REQUIREMENT A:
Answer these questions from the echo compensation text, marking each answer the same way.
(i) From which domain to which domain does the loudspeaker analysis filter bank convert the overlapped sequences?
(ii) How does the temporal interpolator compute an interpolated short-time loudspeaker spectrum?
(iii) What estimates the first and second filter coefficients?

TEXT PROVIDED:
--
Another embodiment of the present invention provides a signal processor system for echo compensation of at least one audio microphone signal. The microphone signal includes an echo signal contribution due to an audio loudspeaker signal in a loudspeaker-microphone system. The signal processor includes a loudspeaker analysis filter bank. The loudspeaker analysis filter bank is configured to convert overlapped sequences of the audio loudspeaker signal from a time domain to a frequency domain and to obtain a time series of short-time loudspeaker spectra with a predetermined number of sub-bands. The sequences have a predetermined sequence length and an amount of overlapping of the overlapped sequences predetermined by a loudspeaker sub-sampling rate. The system also includes a temporal interpolator configured to interpolate the time series of short-time loudspeaker spectra. For each pair of temporally adjacent short-time loudspeaker spectra, the interpolator computes an interpolated short-time loudspeaker spectrum by weighted addition of the temporally adjacent short-time loudspeaker spectra. The system also includes an echo spectrum estimator configured to compute an estimated echo spectrum with its sub-band components for at least one current loudspeaker spectrum by weighted addition of a current short-time loudspeaker spectrum and previous short-time loudspeaker spectra, up to a predetermined maximum time delay. First filter coefficients are used for weighting the current loudspeaker spectrum and the corresponding previous short-time loudspeaker spectra with increasing time delay. Second filter coefficients are used for weighting the interpolated short-time loudspeaker spectra temporally adjacent to the current loudspeaker spectrum and the corresponding previous short-time loudspeaker spectra. The first and second filter coefficients are estimated by an adaptive algorithm.
--
SUPPLIED INFORMATION:
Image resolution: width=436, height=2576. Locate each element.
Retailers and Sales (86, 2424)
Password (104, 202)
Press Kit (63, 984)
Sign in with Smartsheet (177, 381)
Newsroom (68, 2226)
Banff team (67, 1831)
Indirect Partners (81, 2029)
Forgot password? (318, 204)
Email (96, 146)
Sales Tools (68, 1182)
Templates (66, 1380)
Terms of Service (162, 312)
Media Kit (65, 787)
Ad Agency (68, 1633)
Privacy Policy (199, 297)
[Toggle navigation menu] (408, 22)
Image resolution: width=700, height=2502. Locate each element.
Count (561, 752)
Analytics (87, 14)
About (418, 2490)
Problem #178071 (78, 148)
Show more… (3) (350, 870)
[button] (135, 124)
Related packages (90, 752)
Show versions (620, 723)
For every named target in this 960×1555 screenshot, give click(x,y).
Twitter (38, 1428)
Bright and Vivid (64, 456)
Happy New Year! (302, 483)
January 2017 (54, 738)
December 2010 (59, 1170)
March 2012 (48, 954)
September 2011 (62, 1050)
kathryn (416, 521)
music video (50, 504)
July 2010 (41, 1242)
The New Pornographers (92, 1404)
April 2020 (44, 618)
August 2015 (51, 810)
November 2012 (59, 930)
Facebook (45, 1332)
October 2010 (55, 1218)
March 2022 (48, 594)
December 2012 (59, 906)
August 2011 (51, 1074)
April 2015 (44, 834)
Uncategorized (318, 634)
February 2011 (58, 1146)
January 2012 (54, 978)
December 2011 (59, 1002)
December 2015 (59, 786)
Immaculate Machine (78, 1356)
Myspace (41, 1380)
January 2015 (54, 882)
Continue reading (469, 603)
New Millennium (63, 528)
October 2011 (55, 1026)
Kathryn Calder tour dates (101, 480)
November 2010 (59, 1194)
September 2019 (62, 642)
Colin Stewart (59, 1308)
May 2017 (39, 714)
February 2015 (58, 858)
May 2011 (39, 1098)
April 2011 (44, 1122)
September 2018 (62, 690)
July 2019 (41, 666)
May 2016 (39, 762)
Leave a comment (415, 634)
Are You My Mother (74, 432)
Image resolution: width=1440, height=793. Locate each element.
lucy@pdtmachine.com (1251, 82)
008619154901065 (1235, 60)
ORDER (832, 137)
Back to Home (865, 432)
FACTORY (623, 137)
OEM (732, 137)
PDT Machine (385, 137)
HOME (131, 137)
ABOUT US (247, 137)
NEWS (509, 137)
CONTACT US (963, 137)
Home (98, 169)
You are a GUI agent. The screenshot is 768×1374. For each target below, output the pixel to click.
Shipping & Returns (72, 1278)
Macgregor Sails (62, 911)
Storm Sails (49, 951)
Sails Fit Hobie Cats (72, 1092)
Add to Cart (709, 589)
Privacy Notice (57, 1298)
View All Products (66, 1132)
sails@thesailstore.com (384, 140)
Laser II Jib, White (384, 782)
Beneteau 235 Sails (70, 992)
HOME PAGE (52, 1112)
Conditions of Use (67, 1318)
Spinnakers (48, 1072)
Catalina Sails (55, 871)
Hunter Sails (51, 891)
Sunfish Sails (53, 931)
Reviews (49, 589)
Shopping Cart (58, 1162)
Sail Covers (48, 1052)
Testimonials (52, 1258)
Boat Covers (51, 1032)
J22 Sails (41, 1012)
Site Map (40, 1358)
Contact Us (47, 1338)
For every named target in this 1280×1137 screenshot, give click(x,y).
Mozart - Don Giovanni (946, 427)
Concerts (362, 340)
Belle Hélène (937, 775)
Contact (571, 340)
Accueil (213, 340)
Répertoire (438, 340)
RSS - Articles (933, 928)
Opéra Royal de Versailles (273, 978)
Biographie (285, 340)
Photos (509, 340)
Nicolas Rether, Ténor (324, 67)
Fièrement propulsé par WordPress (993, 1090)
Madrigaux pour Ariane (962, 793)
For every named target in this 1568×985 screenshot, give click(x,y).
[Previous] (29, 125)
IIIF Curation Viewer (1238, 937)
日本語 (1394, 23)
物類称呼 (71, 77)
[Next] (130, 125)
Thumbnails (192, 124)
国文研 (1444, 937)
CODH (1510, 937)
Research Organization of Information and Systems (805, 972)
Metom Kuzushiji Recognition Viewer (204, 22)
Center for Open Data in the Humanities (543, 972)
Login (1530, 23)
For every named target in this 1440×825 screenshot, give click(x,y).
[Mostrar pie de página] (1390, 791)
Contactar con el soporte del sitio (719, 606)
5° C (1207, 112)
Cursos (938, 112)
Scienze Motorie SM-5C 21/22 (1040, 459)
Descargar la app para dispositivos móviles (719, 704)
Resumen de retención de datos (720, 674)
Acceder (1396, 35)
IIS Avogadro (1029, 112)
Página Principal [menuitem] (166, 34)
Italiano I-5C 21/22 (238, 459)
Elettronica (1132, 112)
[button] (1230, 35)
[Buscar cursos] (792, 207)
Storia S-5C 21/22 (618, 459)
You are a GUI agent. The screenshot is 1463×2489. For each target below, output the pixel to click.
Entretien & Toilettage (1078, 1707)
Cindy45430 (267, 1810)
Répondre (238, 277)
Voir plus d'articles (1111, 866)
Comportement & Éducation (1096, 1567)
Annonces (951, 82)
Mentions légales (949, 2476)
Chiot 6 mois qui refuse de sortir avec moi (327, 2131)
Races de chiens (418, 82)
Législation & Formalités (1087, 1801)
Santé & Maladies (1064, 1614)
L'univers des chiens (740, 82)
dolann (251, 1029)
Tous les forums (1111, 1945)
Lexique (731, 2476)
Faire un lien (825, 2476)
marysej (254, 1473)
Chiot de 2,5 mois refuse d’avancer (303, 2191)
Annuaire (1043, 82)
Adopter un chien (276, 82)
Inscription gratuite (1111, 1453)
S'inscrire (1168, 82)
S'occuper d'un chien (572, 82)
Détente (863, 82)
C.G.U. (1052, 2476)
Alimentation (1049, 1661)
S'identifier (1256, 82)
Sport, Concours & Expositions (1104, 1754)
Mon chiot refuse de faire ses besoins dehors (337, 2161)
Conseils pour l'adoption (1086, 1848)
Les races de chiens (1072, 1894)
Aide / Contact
--
REQUIREMENT B: Write out the rows between the lines holding "Are You My Mother (74, 432)" and "[Previous] (29, 125)", inclusive, and include every row that states a request. Shift each click coordinate in them by adding 15 to both its x and y values.

RESULT A:
(i) From a time domain to a frequency domain.
(ii) By weighted addition of each pair of temporally adjacent short-time loudspeaker spectra.
(iii) An adaptive algorithm.

RESULT B:
Are You My Mother (89, 447)
Image resolution: width=1440, height=793. Locate each element.
lucy@pdtmachine.com (1266, 97)
008619154901065 (1250, 75)
ORDER (847, 152)
Back to Home (880, 447)
FACTORY (638, 152)
OEM (747, 152)
PDT Machine (400, 152)
HOME (146, 152)
ABOUT US (262, 152)
NEWS (524, 152)
CONTACT US (978, 152)
Home (113, 184)
You are a GUI agent. The screenshot is 768×1374. For each target below, output the pixel to click.
Shipping & Returns (87, 1293)
Macgregor Sails (77, 926)
Storm Sails (64, 966)
Sails Fit Hobie Cats (87, 1107)
Add to Cart (724, 604)
Privacy Notice (72, 1313)
View All Products (81, 1147)
sails@thesailstore.com (399, 155)
Laser II Jib, White (399, 797)
Beneteau 235 Sails (85, 1007)
HOME PAGE (67, 1127)
Conditions of Use (82, 1333)
Spinnakers (63, 1087)
Catalina Sails (70, 886)
Hunter Sails (66, 906)
Sunfish Sails (68, 946)
Reviews (64, 604)
Shopping Cart (73, 1177)
Sail Covers (63, 1067)
Testimonials (67, 1273)
Boat Covers (66, 1047)
J22 Sails (56, 1027)
Site Map (55, 1373)
Contact Us (62, 1353)
For every named target in this 1280×1137 screenshot, give click(x,y).
Mozart - Don Giovanni (961, 442)
Concerts (377, 355)
Belle Hélène (952, 790)
Contact (586, 355)
Accueil (228, 355)
Répertoire (453, 355)
RSS - Articles (948, 943)
Opéra Royal de Versailles (288, 993)
Biographie (300, 355)
Photos (524, 355)
Nicolas Rether, Ténor (339, 82)
Fièrement propulsé par WordPress (1008, 1105)
Madrigaux pour Ariane (977, 808)
For every named target in this 1568×985 screenshot, give click(x,y).
[Previous] (44, 140)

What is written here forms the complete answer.